Would you please copy every line below that includes the string "beside"?

★ ★ ★ ★

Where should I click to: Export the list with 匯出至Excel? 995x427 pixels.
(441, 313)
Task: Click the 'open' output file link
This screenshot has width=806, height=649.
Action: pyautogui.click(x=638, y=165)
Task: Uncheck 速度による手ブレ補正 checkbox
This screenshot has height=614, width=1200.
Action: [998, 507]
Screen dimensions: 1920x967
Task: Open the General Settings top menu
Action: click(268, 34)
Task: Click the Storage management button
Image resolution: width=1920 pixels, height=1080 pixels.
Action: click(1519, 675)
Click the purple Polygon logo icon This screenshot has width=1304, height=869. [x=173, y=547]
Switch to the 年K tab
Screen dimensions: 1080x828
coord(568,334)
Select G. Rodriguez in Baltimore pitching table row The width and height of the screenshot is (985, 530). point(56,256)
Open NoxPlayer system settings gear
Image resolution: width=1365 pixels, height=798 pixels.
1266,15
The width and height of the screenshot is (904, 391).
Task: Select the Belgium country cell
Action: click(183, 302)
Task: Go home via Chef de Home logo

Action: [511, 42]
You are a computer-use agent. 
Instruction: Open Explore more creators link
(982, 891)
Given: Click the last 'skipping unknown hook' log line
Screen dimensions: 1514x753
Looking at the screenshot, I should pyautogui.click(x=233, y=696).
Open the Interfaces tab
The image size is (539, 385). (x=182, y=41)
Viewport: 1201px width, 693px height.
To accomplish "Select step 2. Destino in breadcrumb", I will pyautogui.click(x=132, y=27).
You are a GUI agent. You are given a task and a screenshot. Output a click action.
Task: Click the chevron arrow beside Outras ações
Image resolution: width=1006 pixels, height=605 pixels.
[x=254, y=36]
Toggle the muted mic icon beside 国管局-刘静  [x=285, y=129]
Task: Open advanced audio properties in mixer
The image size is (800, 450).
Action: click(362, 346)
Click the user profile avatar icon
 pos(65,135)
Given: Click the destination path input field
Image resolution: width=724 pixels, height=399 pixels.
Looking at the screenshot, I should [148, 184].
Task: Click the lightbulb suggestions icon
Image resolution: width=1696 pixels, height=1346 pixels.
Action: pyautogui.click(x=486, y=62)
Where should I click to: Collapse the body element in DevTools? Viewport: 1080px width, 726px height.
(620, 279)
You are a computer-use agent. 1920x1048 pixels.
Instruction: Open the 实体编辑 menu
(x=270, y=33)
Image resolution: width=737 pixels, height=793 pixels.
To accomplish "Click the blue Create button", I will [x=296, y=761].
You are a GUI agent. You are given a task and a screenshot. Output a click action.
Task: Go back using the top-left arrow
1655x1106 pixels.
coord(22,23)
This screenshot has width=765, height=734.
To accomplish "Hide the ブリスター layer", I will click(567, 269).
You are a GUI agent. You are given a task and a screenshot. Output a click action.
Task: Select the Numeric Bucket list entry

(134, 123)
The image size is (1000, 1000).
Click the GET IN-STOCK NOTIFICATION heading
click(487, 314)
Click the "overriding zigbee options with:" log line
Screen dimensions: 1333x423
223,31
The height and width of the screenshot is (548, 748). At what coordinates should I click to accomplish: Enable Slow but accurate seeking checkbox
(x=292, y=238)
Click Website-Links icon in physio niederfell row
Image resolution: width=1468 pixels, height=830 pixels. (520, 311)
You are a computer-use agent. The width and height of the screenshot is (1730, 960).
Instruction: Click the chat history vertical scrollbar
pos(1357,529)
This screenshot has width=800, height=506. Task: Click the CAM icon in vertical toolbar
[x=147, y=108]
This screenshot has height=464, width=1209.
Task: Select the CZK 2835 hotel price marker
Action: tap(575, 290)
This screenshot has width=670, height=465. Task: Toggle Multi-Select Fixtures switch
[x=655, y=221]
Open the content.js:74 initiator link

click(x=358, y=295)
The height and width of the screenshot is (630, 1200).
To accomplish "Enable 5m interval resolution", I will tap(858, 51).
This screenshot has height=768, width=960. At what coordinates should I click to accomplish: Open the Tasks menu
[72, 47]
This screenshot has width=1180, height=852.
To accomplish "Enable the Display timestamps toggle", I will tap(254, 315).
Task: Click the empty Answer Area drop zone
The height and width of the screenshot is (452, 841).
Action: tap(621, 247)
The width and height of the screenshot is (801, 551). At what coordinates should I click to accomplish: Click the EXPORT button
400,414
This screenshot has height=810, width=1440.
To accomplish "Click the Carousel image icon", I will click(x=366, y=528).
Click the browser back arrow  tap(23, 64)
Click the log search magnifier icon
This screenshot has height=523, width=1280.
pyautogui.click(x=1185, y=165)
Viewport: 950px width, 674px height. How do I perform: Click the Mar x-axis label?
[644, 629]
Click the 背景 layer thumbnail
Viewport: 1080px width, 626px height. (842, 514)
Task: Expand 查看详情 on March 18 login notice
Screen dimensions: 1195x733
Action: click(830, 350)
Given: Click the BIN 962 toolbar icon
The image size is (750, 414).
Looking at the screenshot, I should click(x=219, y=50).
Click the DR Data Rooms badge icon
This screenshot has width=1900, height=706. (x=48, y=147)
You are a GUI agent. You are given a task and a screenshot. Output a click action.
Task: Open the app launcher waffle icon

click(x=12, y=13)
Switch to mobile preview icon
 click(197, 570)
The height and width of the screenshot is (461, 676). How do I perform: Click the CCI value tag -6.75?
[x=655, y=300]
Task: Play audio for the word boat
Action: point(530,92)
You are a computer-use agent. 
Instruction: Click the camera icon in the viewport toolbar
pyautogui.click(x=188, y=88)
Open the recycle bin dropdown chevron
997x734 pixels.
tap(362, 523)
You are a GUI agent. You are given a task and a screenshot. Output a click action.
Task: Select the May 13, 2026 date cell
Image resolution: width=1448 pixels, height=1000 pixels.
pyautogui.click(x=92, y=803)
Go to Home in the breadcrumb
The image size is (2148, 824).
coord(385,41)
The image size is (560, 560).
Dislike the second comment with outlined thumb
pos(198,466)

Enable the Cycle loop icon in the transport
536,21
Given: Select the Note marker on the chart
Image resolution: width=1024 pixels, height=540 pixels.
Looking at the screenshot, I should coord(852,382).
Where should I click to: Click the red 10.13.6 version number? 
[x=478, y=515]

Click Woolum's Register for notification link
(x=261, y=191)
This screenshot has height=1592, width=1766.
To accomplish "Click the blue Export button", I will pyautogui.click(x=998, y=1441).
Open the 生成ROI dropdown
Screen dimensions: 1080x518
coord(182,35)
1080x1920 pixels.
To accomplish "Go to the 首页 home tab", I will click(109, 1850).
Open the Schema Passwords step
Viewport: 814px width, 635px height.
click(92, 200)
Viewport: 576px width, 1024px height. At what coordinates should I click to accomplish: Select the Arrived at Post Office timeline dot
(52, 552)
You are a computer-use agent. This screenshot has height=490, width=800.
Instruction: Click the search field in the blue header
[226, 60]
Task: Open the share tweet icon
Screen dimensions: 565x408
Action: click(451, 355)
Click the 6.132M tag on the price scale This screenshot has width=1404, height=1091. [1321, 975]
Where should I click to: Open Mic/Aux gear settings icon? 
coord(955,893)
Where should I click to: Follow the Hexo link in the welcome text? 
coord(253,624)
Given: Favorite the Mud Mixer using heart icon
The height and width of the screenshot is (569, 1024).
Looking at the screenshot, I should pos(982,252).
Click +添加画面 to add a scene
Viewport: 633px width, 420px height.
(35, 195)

★ ★ ★ ★

• Solution to this task
Task: Click the chevron arrow beside Outras ações
Toggle the muted mic icon beside 国管局-刘静  [x=285, y=129]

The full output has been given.